CMMC practice IA.L2-3.5.4, derived from NIST SP 800-171 Rev 2 requirement 3.5.4, mandates that organizations employ authentication mechanisms that are resistant to replay attacks for all network access to both privileged and non-privileged accounts. Replay-resistant authentication ensures that even if an authentication exchange is captured by an adversary, the captured data cannot be replayed to gain subsequent unauthorized access. Techniques such as nonces (random values used once), cryptographic challenges, timestamps, and sequence numbers embedded in authentication protocols fulfill this requirement. Common implementations include Kerberos authentication (which uses timestamps and nonces), protocols with mutual authentication and session tokens, and multi-factor authentication solutions that generate one-time codes.
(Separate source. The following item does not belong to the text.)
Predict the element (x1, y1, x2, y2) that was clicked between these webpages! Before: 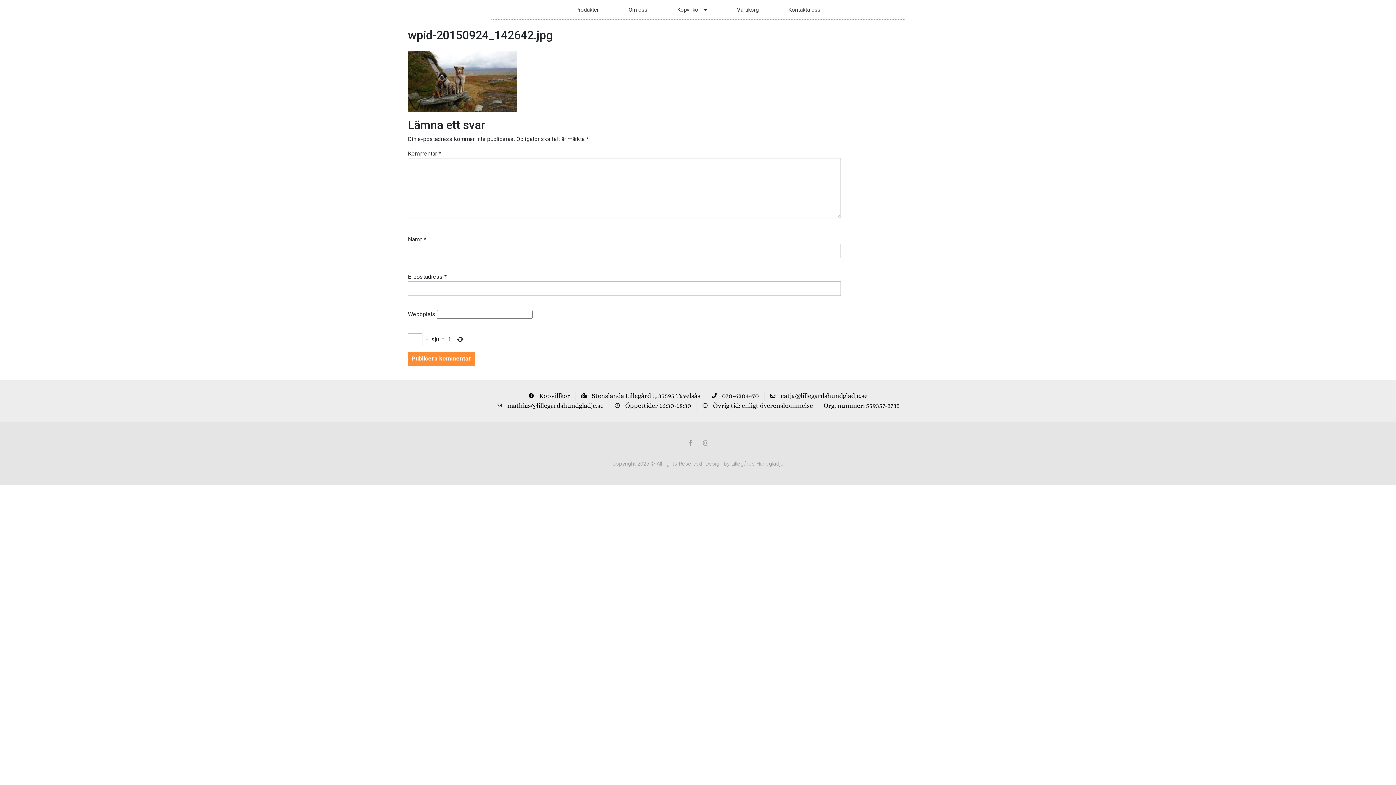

The requirement applies specifically to network access, meaning local console access may be governed separately, but any authentication traversing a network interface must be replay-resistant.
Where it stops · what it isn't
- —This practice does not govern physical or local console authentication that does not traverse a network; those controls fall under other physical and access control practices.
- —This practice does not mandate a specific authentication protocol or product; it requires that whatever mechanism is used must incorporate replay-resistant properties.
- —This practice does not independently require multi-factor authentication (MFA), which is addressed separately under IA.L2-3.5.3, though MFA often satisfies both requirements simultaneously.
- —This practice does not address password complexity, length, or rotation policies, which are covered under IA.L2-3.5.7 and IA.L2-3.5.8.
- —This practice does not cover device-to-device authentication for non-network system components or internal process-to-process communications that do not traverse an externally routable network path.